Set down the following lines exactly as they appear, every one of them, with no changes.

###

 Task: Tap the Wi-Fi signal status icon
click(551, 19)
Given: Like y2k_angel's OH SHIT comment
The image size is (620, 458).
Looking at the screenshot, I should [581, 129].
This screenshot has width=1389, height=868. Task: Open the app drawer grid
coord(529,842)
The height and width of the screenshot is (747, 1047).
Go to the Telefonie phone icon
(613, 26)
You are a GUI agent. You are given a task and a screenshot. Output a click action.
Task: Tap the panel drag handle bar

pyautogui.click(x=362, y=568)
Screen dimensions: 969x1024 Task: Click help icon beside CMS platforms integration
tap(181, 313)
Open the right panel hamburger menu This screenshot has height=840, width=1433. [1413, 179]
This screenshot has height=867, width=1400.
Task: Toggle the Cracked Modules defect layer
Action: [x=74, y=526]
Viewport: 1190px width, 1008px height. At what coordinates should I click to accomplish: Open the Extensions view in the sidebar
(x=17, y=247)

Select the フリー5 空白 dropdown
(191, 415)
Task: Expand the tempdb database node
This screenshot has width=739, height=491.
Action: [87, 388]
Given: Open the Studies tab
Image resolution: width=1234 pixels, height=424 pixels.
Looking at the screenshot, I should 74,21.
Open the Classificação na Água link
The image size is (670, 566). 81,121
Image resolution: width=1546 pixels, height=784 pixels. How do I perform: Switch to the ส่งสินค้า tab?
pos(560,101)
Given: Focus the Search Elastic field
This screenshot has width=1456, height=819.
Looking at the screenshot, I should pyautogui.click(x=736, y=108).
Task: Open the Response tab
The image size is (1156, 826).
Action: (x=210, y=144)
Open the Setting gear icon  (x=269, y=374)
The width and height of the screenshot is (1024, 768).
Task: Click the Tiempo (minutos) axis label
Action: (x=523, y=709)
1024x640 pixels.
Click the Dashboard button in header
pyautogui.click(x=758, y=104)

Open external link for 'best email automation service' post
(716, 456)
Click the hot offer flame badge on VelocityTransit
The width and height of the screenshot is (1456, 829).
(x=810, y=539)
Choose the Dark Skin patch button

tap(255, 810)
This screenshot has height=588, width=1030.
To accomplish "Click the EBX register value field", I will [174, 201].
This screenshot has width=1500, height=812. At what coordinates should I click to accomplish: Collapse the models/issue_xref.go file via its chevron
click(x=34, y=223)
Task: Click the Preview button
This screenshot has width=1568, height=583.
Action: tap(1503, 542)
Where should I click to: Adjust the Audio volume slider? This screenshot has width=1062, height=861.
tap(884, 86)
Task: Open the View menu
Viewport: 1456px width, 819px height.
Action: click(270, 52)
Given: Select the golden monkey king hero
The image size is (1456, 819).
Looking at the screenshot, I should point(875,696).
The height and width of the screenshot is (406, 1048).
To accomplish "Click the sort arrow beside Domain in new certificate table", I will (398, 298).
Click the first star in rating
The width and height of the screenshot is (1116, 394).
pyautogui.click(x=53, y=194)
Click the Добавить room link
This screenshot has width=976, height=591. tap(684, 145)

###

■ Finished exercise ■
 Task: Tap the Wi-Fi signal status icon
click(551, 19)
Given: Like y2k_angel's OH SHIT comment
The image size is (620, 458).
Looking at the screenshot, I should [581, 129].
This screenshot has width=1389, height=868. Task: Open the app drawer grid
coord(529,842)
The height and width of the screenshot is (747, 1047).
Go to the Telefonie phone icon
(613, 26)
You are a GUI agent. You are given a task and a screenshot. Output a click action.
Task: Tap the panel drag handle bar

pyautogui.click(x=362, y=568)
Screen dimensions: 969x1024 Task: Click help icon beside CMS platforms integration
tap(181, 313)
Open the right panel hamburger menu This screenshot has height=840, width=1433. [1413, 179]
This screenshot has height=867, width=1400.
Task: Toggle the Cracked Modules defect layer
Action: [x=74, y=526]
Viewport: 1190px width, 1008px height. At what coordinates should I click to accomplish: Open the Extensions view in the sidebar
(x=17, y=247)

Select the フリー5 空白 dropdown
(191, 415)
Task: Expand the tempdb database node
This screenshot has width=739, height=491.
Action: [87, 388]
Given: Open the Studies tab
Image resolution: width=1234 pixels, height=424 pixels.
Looking at the screenshot, I should 74,21.
Open the Classificação na Água link
The image size is (670, 566). 81,121
Image resolution: width=1546 pixels, height=784 pixels. How do I perform: Switch to the ส่งสินค้า tab?
pos(560,101)
Given: Focus the Search Elastic field
This screenshot has width=1456, height=819.
Looking at the screenshot, I should pyautogui.click(x=736, y=108).
Task: Open the Response tab
The image size is (1156, 826).
Action: (x=210, y=144)
Open the Setting gear icon  (x=269, y=374)
The width and height of the screenshot is (1024, 768).
Task: Click the Tiempo (minutos) axis label
Action: (x=523, y=709)
1024x640 pixels.
Click the Dashboard button in header
pyautogui.click(x=758, y=104)

Open external link for 'best email automation service' post
(716, 456)
Click the hot offer flame badge on VelocityTransit
The width and height of the screenshot is (1456, 829).
(x=810, y=539)
Choose the Dark Skin patch button

tap(255, 810)
This screenshot has height=588, width=1030.
To accomplish "Click the EBX register value field", I will [174, 201].
This screenshot has width=1500, height=812. At what coordinates should I click to accomplish: Collapse the models/issue_xref.go file via its chevron
click(x=34, y=223)
Task: Click the Preview button
This screenshot has width=1568, height=583.
Action: tap(1503, 542)
Where should I click to: Adjust the Audio volume slider? This screenshot has width=1062, height=861.
tap(884, 86)
Task: Open the View menu
Viewport: 1456px width, 819px height.
Action: click(270, 52)
Given: Select the golden monkey king hero
The image size is (1456, 819).
Looking at the screenshot, I should point(875,696).
The height and width of the screenshot is (406, 1048).
To accomplish "Click the sort arrow beside Domain in new certificate table", I will (398, 298).
Click the first star in rating
The width and height of the screenshot is (1116, 394).
pyautogui.click(x=53, y=194)
Click the Добавить room link
This screenshot has width=976, height=591. tap(684, 145)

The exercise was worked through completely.